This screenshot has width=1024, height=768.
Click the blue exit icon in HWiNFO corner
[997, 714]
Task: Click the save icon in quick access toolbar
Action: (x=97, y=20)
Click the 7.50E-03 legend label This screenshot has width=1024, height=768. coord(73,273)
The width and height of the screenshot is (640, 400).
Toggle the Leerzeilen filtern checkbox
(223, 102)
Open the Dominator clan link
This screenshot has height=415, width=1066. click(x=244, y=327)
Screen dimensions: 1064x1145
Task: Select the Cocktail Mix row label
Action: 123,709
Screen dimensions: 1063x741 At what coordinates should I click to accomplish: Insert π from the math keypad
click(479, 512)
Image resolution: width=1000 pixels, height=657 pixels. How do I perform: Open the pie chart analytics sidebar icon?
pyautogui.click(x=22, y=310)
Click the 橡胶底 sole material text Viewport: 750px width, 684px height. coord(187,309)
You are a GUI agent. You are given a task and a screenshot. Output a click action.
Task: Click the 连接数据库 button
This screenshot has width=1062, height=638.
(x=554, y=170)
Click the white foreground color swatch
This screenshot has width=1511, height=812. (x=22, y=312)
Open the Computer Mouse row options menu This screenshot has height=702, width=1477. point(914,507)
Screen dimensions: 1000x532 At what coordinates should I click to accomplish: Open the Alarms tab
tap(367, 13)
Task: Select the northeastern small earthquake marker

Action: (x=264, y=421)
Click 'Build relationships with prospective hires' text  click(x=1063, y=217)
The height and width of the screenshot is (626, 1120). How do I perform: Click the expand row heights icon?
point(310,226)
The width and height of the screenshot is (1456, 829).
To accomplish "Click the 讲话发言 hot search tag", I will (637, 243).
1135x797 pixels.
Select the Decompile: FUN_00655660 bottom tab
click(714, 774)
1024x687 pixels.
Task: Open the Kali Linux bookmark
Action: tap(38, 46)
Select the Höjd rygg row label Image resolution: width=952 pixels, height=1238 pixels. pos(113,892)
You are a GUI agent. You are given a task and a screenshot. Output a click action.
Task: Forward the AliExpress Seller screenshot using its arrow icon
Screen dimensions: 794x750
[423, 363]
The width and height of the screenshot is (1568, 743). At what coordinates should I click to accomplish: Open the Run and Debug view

### Instructions for the task
Give back, unchanged, the run of lines in the listing above that begins at the line containing "Task: Select the northeastern" and ends at the line containing "Click 'Build relationships", both included.

### The completed task
Task: Select the northeastern small earthquake marker

Action: (x=264, y=421)
Click 'Build relationships with prospective hires' text  click(x=1063, y=217)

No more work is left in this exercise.